(Stored data entries)
»»

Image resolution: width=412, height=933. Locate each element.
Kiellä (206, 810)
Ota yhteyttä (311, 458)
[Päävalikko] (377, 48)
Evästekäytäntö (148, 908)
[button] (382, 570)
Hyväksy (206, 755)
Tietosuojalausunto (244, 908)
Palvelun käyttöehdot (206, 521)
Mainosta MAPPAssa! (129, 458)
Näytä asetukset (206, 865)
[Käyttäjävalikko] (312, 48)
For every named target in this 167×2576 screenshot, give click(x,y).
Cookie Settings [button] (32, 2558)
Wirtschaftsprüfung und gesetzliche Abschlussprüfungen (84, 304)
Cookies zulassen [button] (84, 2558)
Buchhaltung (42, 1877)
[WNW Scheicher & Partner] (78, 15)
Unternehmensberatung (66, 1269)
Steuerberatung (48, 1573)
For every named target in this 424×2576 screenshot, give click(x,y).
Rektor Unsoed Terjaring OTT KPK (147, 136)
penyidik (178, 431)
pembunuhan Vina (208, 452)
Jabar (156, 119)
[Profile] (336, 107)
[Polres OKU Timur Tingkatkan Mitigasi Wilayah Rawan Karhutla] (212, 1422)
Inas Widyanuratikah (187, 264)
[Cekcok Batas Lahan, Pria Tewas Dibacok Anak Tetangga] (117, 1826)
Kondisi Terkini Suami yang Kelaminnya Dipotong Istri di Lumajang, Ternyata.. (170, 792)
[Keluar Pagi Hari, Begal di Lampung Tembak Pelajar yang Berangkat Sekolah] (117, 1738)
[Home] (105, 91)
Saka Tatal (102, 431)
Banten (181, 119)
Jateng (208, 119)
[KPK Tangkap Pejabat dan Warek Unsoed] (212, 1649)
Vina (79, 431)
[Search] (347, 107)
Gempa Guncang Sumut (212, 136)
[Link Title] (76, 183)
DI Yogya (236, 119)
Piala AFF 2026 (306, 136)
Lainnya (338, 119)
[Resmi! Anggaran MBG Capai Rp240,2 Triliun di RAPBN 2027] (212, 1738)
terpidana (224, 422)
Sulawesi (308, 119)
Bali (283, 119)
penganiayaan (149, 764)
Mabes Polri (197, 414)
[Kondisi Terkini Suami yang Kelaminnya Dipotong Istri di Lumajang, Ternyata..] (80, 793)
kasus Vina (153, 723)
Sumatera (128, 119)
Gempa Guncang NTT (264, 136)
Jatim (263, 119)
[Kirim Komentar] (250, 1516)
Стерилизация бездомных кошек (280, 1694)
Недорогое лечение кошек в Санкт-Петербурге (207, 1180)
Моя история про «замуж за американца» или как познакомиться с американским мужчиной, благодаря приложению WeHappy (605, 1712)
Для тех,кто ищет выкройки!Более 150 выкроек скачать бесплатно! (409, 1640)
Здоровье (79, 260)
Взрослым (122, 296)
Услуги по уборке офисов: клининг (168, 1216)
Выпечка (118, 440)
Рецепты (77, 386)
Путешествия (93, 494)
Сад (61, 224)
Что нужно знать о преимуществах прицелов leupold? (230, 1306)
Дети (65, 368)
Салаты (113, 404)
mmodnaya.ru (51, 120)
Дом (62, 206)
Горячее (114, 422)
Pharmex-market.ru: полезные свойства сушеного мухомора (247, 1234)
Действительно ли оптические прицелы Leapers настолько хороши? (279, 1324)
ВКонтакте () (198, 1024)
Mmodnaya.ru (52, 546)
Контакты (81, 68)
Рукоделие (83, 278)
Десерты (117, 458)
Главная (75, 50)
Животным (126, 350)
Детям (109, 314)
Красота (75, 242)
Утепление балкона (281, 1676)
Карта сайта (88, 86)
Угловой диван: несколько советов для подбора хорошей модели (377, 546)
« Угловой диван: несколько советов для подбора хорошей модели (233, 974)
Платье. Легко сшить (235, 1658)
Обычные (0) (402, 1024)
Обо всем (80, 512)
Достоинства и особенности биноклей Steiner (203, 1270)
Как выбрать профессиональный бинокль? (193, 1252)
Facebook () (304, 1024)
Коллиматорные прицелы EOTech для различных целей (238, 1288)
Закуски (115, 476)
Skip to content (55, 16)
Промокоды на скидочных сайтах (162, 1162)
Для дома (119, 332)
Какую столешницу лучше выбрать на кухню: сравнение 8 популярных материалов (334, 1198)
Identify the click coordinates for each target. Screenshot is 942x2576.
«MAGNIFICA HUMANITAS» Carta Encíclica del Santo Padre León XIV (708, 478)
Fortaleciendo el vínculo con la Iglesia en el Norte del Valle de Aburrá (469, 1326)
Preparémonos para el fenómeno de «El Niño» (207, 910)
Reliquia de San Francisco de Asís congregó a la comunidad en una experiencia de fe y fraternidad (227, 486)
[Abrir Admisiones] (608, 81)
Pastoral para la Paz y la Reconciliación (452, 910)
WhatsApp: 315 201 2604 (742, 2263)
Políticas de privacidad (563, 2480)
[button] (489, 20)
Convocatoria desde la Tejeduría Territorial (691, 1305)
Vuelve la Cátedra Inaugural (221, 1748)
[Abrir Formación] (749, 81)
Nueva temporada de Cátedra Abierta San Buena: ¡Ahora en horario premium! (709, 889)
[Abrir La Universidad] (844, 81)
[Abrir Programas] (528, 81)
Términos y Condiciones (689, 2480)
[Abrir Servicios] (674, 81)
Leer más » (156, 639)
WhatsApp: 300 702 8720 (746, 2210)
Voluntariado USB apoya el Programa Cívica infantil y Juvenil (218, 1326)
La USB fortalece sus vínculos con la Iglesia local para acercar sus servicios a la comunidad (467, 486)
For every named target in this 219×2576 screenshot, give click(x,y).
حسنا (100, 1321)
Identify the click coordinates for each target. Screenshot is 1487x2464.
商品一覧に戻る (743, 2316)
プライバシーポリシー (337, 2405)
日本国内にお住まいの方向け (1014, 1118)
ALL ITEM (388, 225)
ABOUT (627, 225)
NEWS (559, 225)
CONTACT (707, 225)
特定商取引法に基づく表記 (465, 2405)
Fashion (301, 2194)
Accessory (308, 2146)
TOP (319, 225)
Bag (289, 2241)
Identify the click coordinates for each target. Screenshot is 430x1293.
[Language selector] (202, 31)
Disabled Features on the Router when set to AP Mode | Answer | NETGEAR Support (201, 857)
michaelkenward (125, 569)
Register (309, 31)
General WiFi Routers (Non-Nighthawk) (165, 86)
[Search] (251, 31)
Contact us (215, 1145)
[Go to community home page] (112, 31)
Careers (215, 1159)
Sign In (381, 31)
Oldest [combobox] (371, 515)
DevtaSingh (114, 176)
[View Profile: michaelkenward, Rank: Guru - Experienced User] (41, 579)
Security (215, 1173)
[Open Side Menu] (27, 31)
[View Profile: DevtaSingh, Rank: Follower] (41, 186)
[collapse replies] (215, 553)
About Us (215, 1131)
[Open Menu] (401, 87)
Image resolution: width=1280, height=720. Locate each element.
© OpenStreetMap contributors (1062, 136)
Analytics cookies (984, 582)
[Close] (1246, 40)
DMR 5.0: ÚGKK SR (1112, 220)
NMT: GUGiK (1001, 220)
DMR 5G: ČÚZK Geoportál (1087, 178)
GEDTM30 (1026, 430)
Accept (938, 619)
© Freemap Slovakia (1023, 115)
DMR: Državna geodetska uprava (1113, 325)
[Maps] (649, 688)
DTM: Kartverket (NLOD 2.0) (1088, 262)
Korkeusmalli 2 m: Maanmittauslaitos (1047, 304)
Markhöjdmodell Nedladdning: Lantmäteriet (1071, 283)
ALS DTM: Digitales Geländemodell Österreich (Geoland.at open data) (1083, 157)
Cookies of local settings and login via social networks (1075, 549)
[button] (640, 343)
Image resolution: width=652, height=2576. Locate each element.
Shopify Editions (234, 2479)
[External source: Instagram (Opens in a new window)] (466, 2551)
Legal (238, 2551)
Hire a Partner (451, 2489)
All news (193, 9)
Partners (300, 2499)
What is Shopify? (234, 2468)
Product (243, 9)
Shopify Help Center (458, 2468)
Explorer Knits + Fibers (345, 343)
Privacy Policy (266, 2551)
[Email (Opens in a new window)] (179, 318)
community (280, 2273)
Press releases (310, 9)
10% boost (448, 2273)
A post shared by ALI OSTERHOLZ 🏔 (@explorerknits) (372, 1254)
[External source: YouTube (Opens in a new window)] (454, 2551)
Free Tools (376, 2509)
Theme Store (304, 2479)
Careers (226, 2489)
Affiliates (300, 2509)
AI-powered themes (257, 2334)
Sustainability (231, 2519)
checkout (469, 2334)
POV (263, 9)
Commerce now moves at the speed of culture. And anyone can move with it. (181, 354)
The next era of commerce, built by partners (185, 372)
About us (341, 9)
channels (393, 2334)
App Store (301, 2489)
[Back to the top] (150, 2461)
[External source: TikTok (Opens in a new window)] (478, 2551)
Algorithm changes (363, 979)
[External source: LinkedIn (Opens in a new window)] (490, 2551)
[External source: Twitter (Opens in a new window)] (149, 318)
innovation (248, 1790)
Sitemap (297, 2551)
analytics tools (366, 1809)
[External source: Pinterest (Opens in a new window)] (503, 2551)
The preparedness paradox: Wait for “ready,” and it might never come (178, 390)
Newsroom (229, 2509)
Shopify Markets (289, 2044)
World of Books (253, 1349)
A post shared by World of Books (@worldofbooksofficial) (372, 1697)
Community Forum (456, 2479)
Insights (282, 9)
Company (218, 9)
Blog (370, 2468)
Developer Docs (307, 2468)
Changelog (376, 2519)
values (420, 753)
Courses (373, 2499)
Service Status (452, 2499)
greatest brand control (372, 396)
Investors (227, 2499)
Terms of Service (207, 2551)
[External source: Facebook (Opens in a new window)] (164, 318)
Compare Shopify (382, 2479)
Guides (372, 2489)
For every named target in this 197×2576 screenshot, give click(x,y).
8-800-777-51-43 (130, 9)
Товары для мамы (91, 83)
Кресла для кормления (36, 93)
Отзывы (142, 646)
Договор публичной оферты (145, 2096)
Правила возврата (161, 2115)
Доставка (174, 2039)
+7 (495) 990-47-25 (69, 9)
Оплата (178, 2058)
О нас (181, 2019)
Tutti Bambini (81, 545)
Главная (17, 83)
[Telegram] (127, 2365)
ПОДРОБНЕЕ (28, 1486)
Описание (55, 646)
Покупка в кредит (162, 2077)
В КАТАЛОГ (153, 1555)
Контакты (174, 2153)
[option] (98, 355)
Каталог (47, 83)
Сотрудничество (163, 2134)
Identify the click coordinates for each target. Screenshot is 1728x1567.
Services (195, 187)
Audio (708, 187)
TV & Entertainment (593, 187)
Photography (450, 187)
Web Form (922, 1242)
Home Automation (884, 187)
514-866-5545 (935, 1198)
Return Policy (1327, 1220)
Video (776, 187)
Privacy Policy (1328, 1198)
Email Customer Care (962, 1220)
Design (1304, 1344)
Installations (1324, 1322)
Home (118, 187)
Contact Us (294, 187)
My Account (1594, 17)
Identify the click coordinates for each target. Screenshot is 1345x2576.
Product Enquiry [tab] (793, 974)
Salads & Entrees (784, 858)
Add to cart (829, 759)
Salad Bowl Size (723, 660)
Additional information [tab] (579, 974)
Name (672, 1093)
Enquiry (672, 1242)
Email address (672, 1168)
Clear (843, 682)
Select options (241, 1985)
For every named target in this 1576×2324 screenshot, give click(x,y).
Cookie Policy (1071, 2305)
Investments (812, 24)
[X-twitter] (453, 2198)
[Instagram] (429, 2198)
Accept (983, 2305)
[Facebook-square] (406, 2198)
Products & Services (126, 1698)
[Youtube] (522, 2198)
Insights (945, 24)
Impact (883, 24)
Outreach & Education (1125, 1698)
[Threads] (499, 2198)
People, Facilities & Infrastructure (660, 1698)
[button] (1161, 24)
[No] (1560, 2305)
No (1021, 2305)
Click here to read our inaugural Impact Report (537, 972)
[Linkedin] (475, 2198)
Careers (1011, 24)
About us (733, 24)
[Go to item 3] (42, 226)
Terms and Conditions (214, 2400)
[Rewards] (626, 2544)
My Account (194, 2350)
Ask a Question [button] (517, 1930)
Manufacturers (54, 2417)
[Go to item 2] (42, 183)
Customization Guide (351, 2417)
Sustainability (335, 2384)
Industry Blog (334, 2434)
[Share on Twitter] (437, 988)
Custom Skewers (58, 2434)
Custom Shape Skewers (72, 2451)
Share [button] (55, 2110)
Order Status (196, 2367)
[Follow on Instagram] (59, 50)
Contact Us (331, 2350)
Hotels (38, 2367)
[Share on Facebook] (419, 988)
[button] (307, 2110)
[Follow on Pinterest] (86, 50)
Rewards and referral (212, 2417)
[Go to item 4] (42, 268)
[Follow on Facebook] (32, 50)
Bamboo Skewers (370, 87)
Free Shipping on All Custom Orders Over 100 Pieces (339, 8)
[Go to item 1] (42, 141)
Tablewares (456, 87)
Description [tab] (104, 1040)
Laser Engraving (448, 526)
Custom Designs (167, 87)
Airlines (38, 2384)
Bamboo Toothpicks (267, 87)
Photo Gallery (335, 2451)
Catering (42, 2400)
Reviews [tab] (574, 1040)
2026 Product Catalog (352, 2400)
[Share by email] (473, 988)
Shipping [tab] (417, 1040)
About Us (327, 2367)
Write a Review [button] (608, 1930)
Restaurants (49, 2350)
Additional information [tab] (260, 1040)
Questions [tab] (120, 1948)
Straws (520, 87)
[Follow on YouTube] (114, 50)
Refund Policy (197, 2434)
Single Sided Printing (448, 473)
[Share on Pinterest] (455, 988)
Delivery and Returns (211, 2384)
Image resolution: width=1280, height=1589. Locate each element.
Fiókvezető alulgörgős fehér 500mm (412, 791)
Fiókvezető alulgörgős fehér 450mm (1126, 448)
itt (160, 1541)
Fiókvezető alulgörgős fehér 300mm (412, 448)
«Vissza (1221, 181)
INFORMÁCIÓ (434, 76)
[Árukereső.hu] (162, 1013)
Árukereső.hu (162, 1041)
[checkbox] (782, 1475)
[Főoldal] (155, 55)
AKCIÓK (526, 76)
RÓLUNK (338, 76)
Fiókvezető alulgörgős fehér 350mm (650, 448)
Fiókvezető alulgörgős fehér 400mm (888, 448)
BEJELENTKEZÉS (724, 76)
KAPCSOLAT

««

* [Task requirements]:
Your answer should consist solely of the lines above from the line with "Image resolution: width=1280, height=1589." to the line with "RÓLUNK (338, 76)", both included, reproduced exactly.

* [Solution for this problem]:
Image resolution: width=1280, height=1589. Locate each element.
Fiókvezető alulgörgős fehér 500mm (412, 791)
Fiókvezető alulgörgős fehér 450mm (1126, 448)
itt (160, 1541)
Fiókvezető alulgörgős fehér 300mm (412, 448)
«Vissza (1221, 181)
INFORMÁCIÓ (434, 76)
[Árukereső.hu] (162, 1013)
Árukereső.hu (162, 1041)
[checkbox] (782, 1475)
[Főoldal] (155, 55)
AKCIÓK (526, 76)
RÓLUNK (338, 76)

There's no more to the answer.